I saw this video by Varitasium and I was not 100% sure about the third phenomena, a statically charged object attracting a stream of water, especially because he explicitly mentioned that it is not due to the permittivity of the water. A week later he uploaded an video explaining all five phenomena and he says it is because of repelled equally charged ions, back up the water flow, such that the water actually falling along the charged object would be oppositely charged and therefore attracted. Here is a still image from the video illustrating this:
However this explanation seems strange to me, since this would mean that this way you could build up a charge in the water which has exited the tap (as well as in the water inside the tap as well). Therefore it should get harder to push those ions back over time, and therefore there also would be a decrease in the attraction of the water (assuming there is no other way to discharge it). I have tried a simple similar experiment, where I catched the water leaving the tap in an insulated bowl, but I did not notice a decrease in attraction.

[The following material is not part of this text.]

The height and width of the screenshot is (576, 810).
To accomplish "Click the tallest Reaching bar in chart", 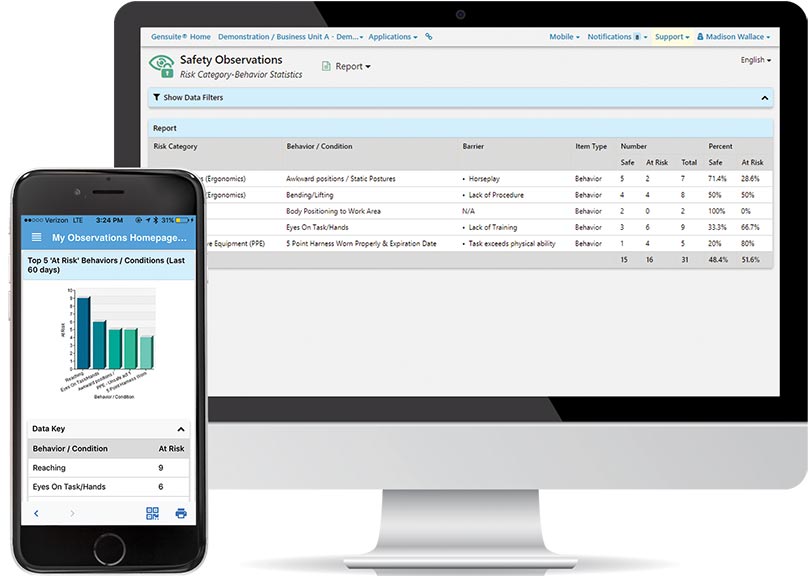I will pyautogui.click(x=84, y=333).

There a couple of reasons why my experiment does not rule out his theory:
- I was holding the charged (plastic) object by hand, which caused that its distance to the water stream varied, making it difficult to observe a decrease in attraction.
- I only conducted my experiment for roughly 30 seconds, which might be enough time for a opposite charge to build up.
The reason that he mentioned why permittivity can't cause this phenomena is because the electric field would be homogeneous and therefore the attractive and repulsive force of both dipoles of a water molecule would cancel out. However the electric field would only be homogeneous if the charged object would be an infinitely large plate, which it isn't. Thus water molecules would be attracted to the charged object. In order to make the permittivity theory more plausible I thought of maybe doing a order of magnitude calculation to see if it could generate a large enough force would be able the water stream by the observed amount. However I do not know what a good guess would be for variables such as the amount charge on the charged object and how the electric field would fall off over distance.
So, my question is whether his theory is really correct, or if the permittivity of the water can cause it.